What is being asked: Rewrite all of the items below, swapping "Where should I click to" for "Where do I click to" wherever it appears and keeping everything else unchanged.

Provided records:
----

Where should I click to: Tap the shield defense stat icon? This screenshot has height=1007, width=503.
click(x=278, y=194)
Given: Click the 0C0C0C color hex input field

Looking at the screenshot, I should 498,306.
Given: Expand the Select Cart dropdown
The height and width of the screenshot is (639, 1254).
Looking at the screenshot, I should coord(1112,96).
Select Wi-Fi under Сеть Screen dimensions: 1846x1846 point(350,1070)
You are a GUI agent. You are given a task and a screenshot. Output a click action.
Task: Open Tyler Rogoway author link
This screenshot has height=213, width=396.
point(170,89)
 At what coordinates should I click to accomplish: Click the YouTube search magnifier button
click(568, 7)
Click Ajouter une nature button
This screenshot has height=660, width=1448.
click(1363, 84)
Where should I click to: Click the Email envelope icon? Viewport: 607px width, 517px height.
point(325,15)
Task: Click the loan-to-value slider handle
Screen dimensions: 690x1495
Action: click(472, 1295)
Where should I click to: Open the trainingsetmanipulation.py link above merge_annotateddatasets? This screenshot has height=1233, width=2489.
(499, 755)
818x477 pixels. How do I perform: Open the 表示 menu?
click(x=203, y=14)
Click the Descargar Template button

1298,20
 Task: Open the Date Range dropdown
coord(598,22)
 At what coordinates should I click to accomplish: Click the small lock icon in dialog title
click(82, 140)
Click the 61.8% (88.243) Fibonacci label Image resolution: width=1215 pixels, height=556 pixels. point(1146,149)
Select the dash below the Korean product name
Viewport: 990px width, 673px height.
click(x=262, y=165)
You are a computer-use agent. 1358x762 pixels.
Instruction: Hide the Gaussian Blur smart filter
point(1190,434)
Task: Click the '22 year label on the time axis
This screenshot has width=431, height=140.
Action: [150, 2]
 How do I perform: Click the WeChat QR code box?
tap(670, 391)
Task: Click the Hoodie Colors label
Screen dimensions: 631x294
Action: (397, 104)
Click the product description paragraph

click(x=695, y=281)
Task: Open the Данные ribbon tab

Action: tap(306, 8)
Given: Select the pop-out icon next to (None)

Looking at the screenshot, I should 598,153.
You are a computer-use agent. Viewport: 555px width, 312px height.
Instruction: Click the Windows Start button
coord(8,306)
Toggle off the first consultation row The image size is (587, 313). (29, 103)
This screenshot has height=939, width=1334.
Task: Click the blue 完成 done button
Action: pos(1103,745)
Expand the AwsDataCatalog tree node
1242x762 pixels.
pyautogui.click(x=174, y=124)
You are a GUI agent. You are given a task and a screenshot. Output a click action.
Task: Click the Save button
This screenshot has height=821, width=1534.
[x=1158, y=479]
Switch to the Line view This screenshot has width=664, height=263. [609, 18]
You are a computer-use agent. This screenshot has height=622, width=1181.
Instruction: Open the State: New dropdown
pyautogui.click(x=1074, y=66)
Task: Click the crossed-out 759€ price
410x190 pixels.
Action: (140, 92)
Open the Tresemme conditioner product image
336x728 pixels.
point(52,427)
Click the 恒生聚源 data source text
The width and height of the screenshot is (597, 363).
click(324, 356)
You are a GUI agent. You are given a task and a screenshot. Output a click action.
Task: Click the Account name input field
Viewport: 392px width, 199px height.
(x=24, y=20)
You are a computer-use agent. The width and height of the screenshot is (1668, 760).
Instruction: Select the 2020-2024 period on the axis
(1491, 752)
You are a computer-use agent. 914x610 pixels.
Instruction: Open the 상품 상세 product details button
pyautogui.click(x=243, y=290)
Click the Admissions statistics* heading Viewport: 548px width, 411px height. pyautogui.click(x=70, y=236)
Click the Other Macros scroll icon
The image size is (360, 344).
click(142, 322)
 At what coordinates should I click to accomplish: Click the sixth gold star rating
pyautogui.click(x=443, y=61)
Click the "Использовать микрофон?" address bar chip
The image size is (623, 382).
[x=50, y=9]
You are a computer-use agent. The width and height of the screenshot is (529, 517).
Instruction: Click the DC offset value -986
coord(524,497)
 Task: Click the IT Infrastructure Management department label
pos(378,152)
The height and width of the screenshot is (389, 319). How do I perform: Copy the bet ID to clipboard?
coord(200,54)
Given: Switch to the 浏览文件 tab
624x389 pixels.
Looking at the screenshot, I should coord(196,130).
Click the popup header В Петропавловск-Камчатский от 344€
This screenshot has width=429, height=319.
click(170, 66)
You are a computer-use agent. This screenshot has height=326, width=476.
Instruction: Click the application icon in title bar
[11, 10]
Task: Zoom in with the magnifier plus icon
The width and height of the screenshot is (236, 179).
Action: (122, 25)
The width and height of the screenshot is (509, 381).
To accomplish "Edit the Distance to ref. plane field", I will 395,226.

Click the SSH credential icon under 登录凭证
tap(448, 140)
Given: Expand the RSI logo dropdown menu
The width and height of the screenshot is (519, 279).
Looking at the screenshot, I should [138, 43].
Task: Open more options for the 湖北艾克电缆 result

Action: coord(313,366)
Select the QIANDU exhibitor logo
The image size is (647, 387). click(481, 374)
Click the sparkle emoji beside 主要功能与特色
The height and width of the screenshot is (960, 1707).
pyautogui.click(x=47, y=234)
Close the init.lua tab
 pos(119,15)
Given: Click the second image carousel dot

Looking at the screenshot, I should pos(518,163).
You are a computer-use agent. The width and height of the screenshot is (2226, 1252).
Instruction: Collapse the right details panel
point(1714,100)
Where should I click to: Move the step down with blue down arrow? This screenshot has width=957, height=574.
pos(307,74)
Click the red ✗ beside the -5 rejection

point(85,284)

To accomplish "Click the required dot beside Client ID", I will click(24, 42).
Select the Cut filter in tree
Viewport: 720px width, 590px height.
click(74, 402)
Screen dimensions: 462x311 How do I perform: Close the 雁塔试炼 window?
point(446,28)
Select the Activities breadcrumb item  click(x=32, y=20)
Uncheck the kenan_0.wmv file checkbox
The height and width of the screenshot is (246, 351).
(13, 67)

----

Answer in full:
Where do I click to: Tap the shield defense stat icon? This screenshot has height=1007, width=503.
click(x=278, y=194)
Given: Click the 0C0C0C color hex input field

Looking at the screenshot, I should 498,306.
Given: Expand the Select Cart dropdown
The height and width of the screenshot is (639, 1254).
Looking at the screenshot, I should coord(1112,96).
Select Wi-Fi under Сеть Screen dimensions: 1846x1846 point(350,1070)
You are a GUI agent. You are given a task and a screenshot. Output a click action.
Task: Open Tyler Rogoway author link
This screenshot has height=213, width=396.
point(170,89)
 At what coordinates should I click to accomplish: Click the YouTube search magnifier button
click(568, 7)
Click Ajouter une nature button
This screenshot has height=660, width=1448.
click(1363, 84)
Where do I click to: Click the Email envelope icon? Viewport: 607px width, 517px height.
point(325,15)
Task: Click the loan-to-value slider handle
Screen dimensions: 690x1495
Action: click(472, 1295)
Where do I click to: Open the trainingsetmanipulation.py link above merge_annotateddatasets? This screenshot has height=1233, width=2489.
(499, 755)
818x477 pixels. How do I perform: Open the 表示 menu?
click(x=203, y=14)
Click the Descargar Template button

1298,20
 Task: Open the Date Range dropdown
coord(598,22)
 At what coordinates should I click to accomplish: Click the small lock icon in dialog title
click(82, 140)
Click the 61.8% (88.243) Fibonacci label Image resolution: width=1215 pixels, height=556 pixels. point(1146,149)
Select the dash below the Korean product name
Viewport: 990px width, 673px height.
click(x=262, y=165)
You are a computer-use agent. 1358x762 pixels.
Instruction: Hide the Gaussian Blur smart filter
point(1190,434)
Task: Click the '22 year label on the time axis
This screenshot has width=431, height=140.
Action: [150, 2]
 How do I perform: Click the WeChat QR code box?
tap(670, 391)
Task: Click the Hoodie Colors label
Screen dimensions: 631x294
Action: (397, 104)
Click the product description paragraph

click(x=695, y=281)
Task: Open the Данные ribbon tab

Action: tap(306, 8)
Given: Select the pop-out icon next to (None)

Looking at the screenshot, I should 598,153.
You are a computer-use agent. Viewport: 555px width, 312px height.
Instruction: Click the Windows Start button
coord(8,306)
Toggle off the first consultation row The image size is (587, 313). (29, 103)
This screenshot has height=939, width=1334.
Task: Click the blue 完成 done button
Action: pos(1103,745)
Expand the AwsDataCatalog tree node
1242x762 pixels.
pyautogui.click(x=174, y=124)
You are a GUI agent. You are given a task and a screenshot. Output a click action.
Task: Click the Save button
This screenshot has height=821, width=1534.
[x=1158, y=479]
Switch to the Line view This screenshot has width=664, height=263. [609, 18]
You are a computer-use agent. This screenshot has height=622, width=1181.
Instruction: Open the State: New dropdown
pyautogui.click(x=1074, y=66)
Task: Click the crossed-out 759€ price
410x190 pixels.
Action: (140, 92)
Open the Tresemme conditioner product image
336x728 pixels.
point(52,427)
Click the 恒生聚源 data source text
The width and height of the screenshot is (597, 363).
click(324, 356)
You are a GUI agent. You are given a task and a screenshot. Output a click action.
Task: Click the Account name input field
Viewport: 392px width, 199px height.
(x=24, y=20)
You are a computer-use agent. The width and height of the screenshot is (1668, 760).
Instruction: Select the 2020-2024 period on the axis
(1491, 752)
You are a computer-use agent. 914x610 pixels.
Instruction: Open the 상품 상세 product details button
pyautogui.click(x=243, y=290)
Click the Admissions statistics* heading Viewport: 548px width, 411px height. pyautogui.click(x=70, y=236)
Click the Other Macros scroll icon
The image size is (360, 344).
click(142, 322)
 At what coordinates should I click to accomplish: Click the sixth gold star rating
pyautogui.click(x=443, y=61)
Click the "Использовать микрофон?" address bar chip
The image size is (623, 382).
[x=50, y=9]
You are a computer-use agent. The width and height of the screenshot is (529, 517).
Instruction: Click the DC offset value -986
coord(524,497)
 Task: Click the IT Infrastructure Management department label
pos(378,152)
The height and width of the screenshot is (389, 319). How do I perform: Copy the bet ID to clipboard?
coord(200,54)
Given: Switch to the 浏览文件 tab
624x389 pixels.
Looking at the screenshot, I should coord(196,130).
Click the popup header В Петропавловск-Камчатский от 344€
This screenshot has width=429, height=319.
click(170, 66)
You are a computer-use agent. This screenshot has height=326, width=476.
Instruction: Click the application icon in title bar
[11, 10]
Task: Zoom in with the magnifier plus icon
The width and height of the screenshot is (236, 179).
Action: (122, 25)
The width and height of the screenshot is (509, 381).
To accomplish "Edit the Distance to ref. plane field", I will 395,226.

Click the SSH credential icon under 登录凭证
tap(448, 140)
Given: Expand the RSI logo dropdown menu
The width and height of the screenshot is (519, 279).
Looking at the screenshot, I should [138, 43].
Task: Open more options for the 湖北艾克电缆 result

Action: coord(313,366)
Select the QIANDU exhibitor logo
The image size is (647, 387). click(481, 374)
Click the sparkle emoji beside 主要功能与特色
The height and width of the screenshot is (960, 1707).
pyautogui.click(x=47, y=234)
Close the init.lua tab
 pos(119,15)
Given: Click the second image carousel dot

Looking at the screenshot, I should pos(518,163).
You are a computer-use agent. The width and height of the screenshot is (2226, 1252).
Instruction: Collapse the right details panel
point(1714,100)
Where do I click to: Move the step down with blue down arrow? This screenshot has width=957, height=574.
pos(307,74)
Click the red ✗ beside the -5 rejection

point(85,284)

To accomplish "Click the required dot beside Client ID", I will click(24, 42).
Select the Cut filter in tree
Viewport: 720px width, 590px height.
click(74, 402)
Screen dimensions: 462x311 How do I perform: Close the 雁塔试炼 window?
point(446,28)
Select the Activities breadcrumb item  click(x=32, y=20)
Uncheck the kenan_0.wmv file checkbox
The height and width of the screenshot is (246, 351).
(13, 67)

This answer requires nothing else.